Go through the entries and say how many lines contain the string "NoticiaCristiana". The number is the whole answer.

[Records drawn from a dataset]
Content starts

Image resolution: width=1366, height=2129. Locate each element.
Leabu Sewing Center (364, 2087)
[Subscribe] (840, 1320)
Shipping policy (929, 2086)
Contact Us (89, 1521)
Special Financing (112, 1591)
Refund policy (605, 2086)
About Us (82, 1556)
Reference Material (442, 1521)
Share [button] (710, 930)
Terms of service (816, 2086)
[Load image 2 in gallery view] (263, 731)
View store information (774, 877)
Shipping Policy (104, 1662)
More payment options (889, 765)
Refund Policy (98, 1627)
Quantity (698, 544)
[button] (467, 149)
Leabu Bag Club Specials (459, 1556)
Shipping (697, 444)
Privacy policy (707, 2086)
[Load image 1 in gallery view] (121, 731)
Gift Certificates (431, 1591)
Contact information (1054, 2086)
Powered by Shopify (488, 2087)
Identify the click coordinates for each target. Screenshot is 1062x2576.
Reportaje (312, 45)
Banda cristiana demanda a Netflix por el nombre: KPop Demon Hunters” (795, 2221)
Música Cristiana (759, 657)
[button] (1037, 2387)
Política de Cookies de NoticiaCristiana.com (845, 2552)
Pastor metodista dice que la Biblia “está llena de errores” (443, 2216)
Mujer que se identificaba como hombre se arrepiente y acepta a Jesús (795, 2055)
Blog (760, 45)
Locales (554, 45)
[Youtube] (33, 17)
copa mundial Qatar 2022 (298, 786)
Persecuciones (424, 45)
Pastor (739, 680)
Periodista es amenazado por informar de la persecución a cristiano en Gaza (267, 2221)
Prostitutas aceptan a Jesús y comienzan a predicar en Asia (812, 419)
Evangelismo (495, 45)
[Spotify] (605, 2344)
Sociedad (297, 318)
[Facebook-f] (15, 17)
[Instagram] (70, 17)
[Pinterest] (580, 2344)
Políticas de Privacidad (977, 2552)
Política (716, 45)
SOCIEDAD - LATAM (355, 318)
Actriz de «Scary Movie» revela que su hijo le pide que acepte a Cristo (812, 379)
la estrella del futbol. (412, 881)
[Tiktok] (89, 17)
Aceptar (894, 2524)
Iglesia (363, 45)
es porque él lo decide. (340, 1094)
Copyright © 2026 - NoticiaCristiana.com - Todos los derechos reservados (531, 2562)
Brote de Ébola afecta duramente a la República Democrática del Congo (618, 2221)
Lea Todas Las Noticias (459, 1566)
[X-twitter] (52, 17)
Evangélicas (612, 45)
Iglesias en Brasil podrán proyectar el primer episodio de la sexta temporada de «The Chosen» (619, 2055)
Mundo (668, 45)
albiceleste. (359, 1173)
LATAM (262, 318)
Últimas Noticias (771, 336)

Content ends

_TASK ANSWER:_
2